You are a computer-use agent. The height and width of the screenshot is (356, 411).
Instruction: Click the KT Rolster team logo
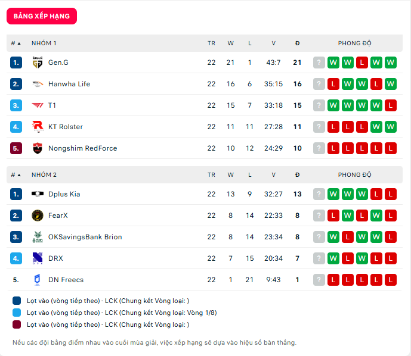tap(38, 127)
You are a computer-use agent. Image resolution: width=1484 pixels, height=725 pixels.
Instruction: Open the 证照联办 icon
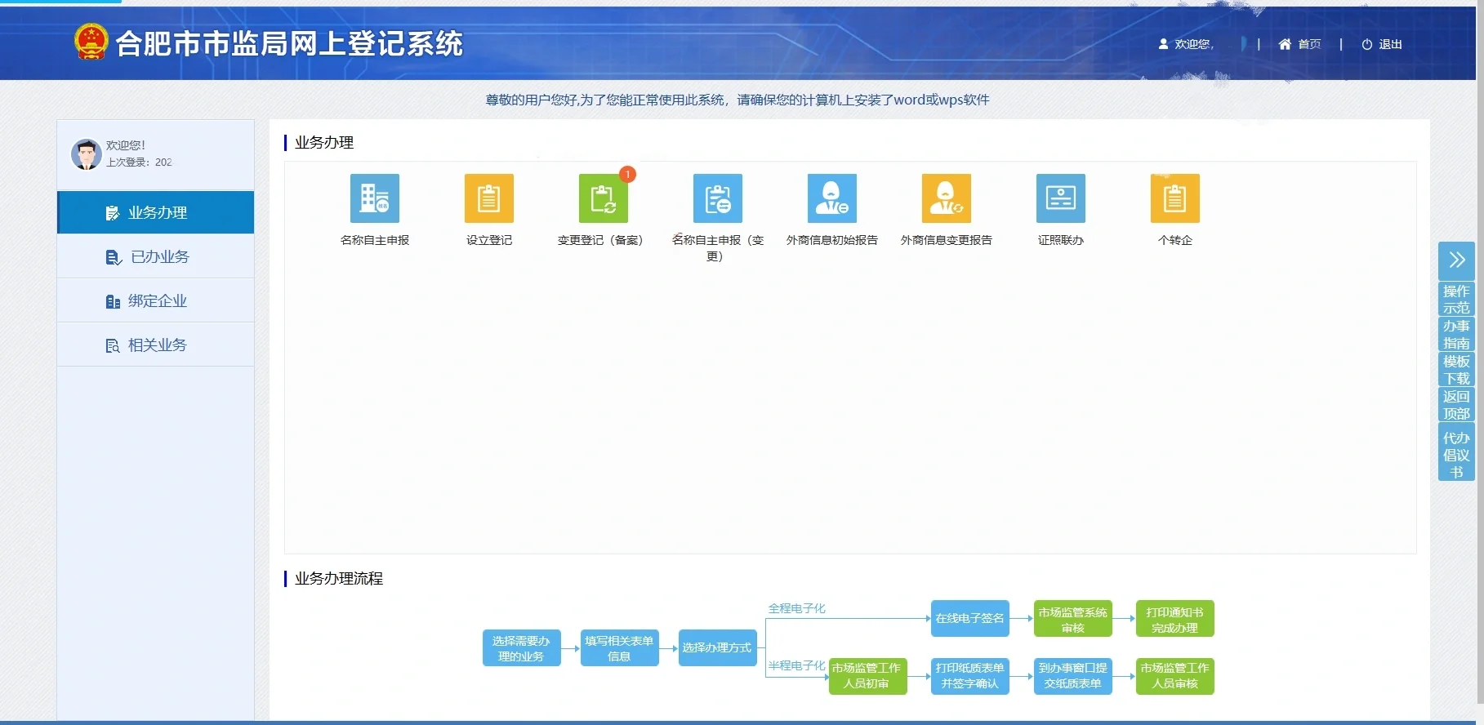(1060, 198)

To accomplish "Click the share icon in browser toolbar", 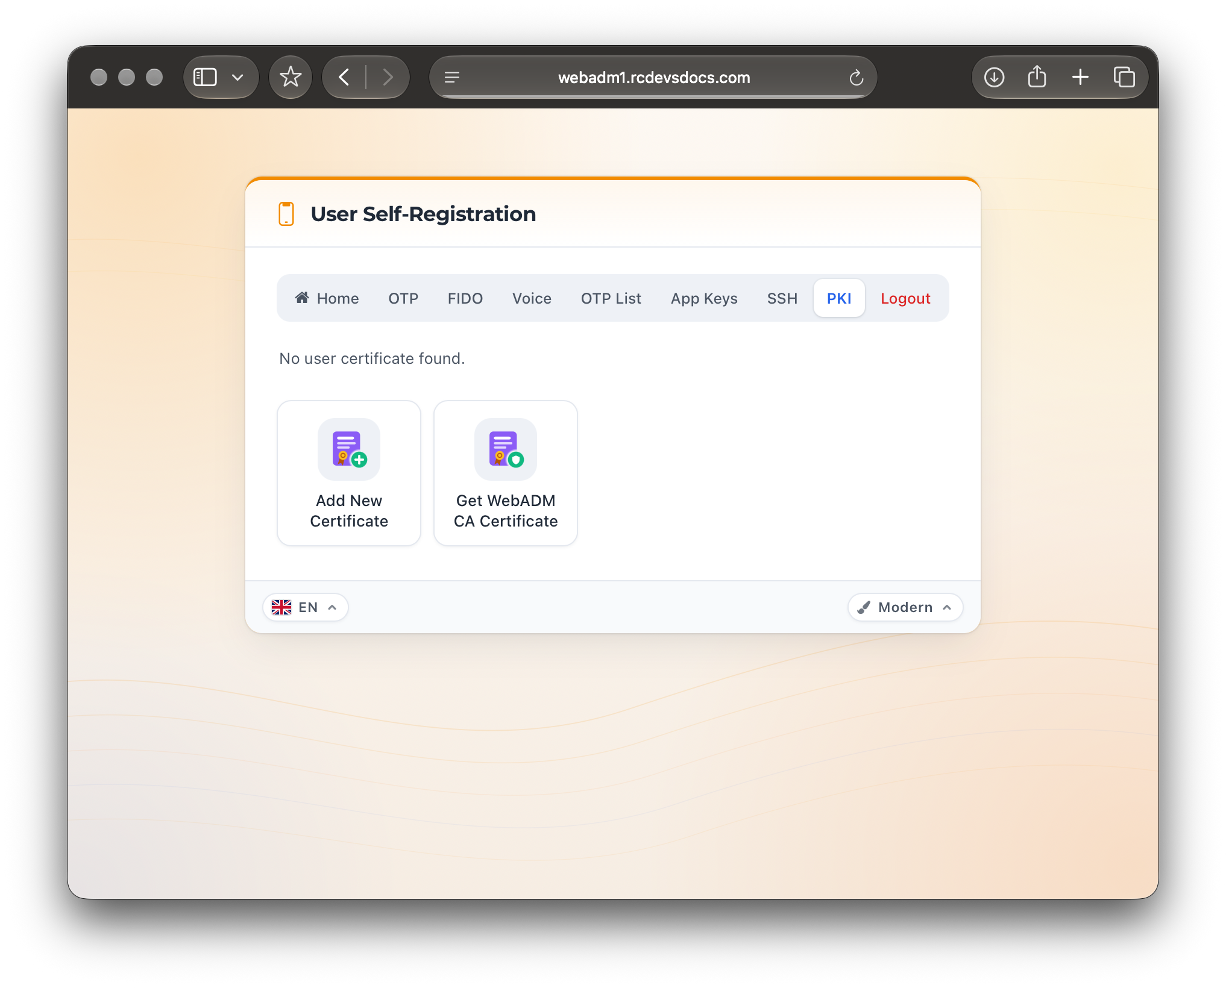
☆ ☆ ☆ ☆
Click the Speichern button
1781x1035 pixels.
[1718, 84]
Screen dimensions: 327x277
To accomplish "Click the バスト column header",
☆ ☆ ☆ ☆
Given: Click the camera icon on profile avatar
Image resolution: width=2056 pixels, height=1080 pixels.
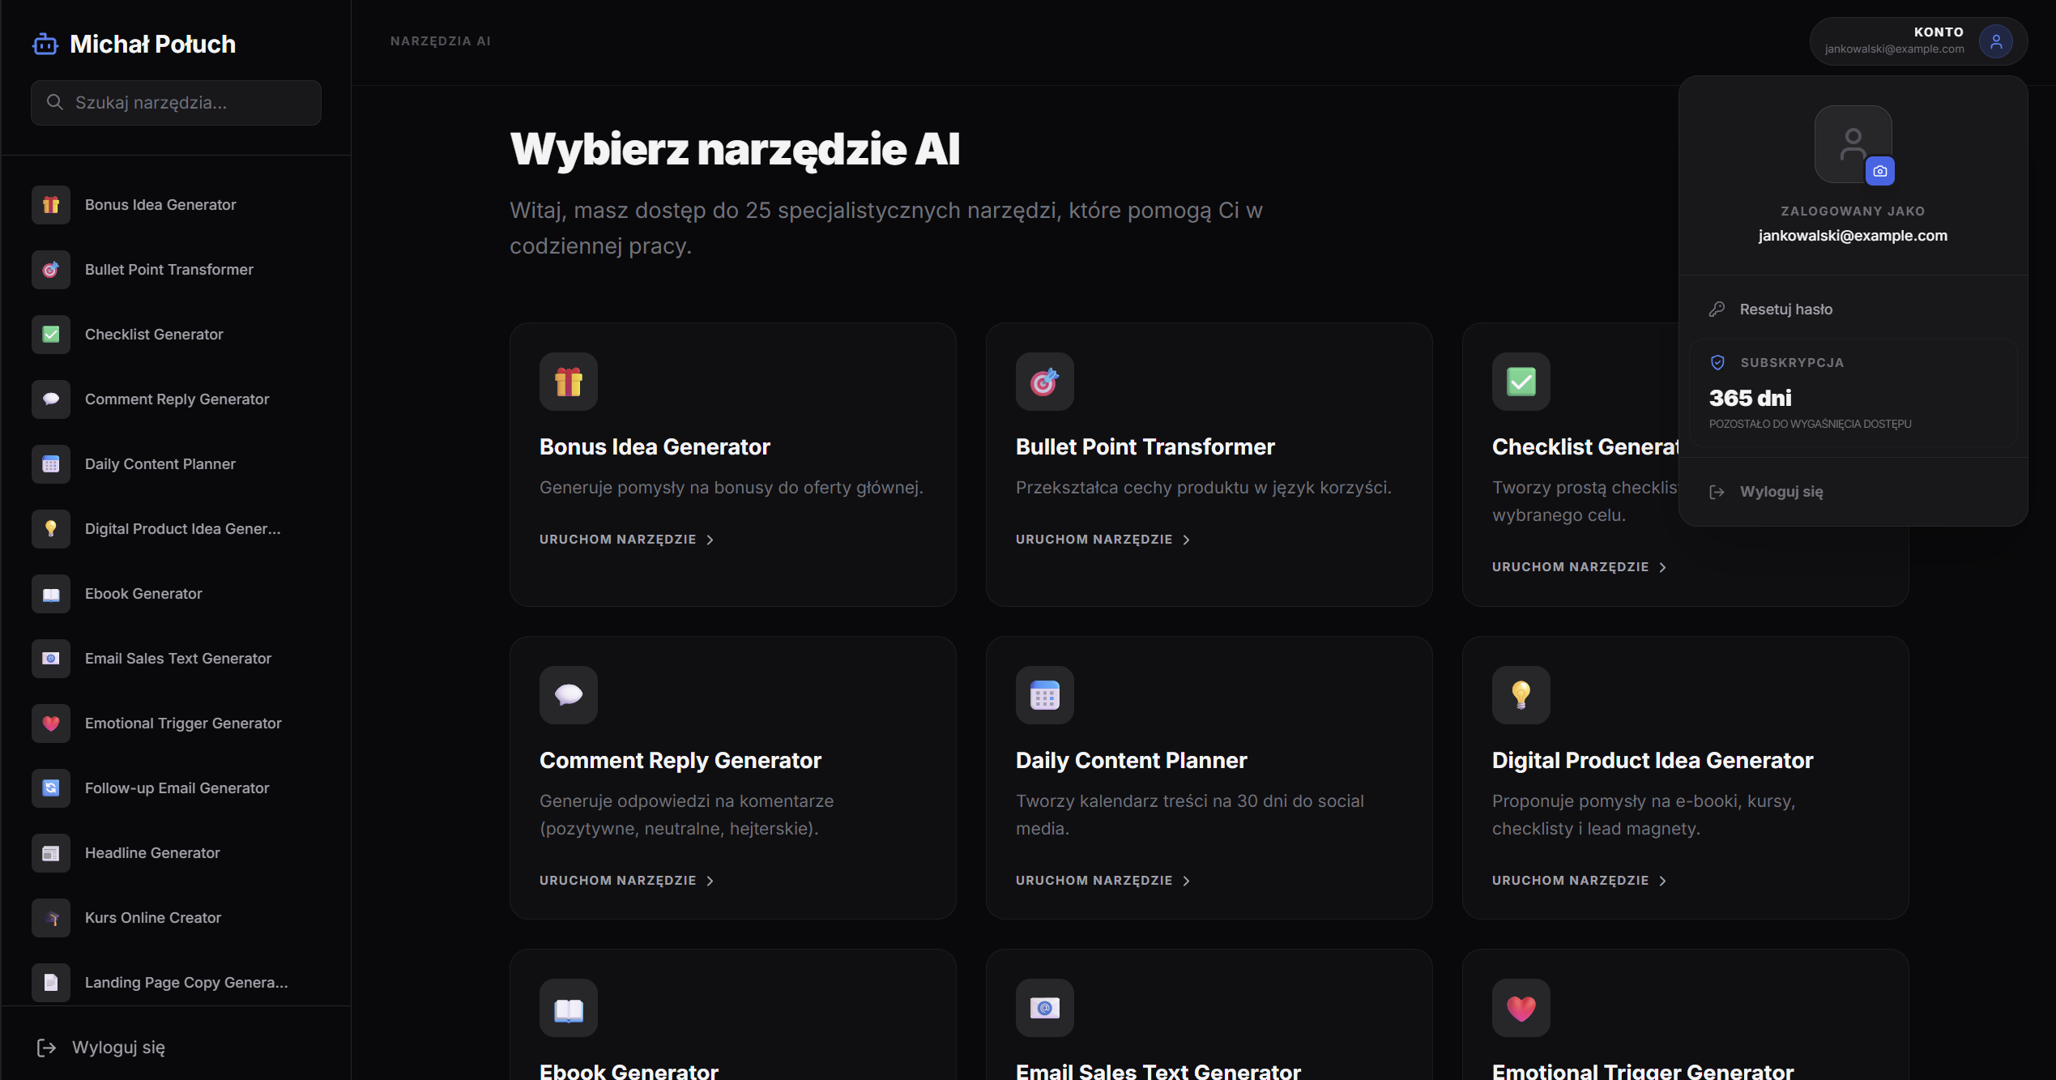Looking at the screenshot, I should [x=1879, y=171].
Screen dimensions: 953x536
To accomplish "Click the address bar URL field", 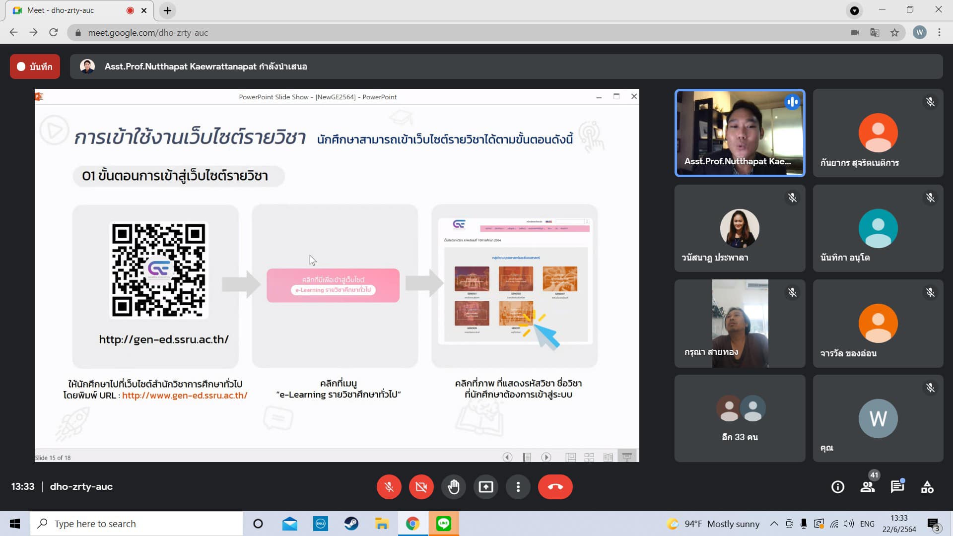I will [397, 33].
☆ ☆ ☆ ☆
▶ **Required task**:
Turn everything in the material above from the line containing "Click the Speichern button" down to the line containing "the バスト column", with both of those lines included, into a numbered list, leaving out any blank lines.

▶ **Answer**:
1. Click the Speichern button
2. 1781x1035 pixels.
3. [1718, 84]
4. Screen dimensions: 327x277
5. To accomplish "Click the バスト column header",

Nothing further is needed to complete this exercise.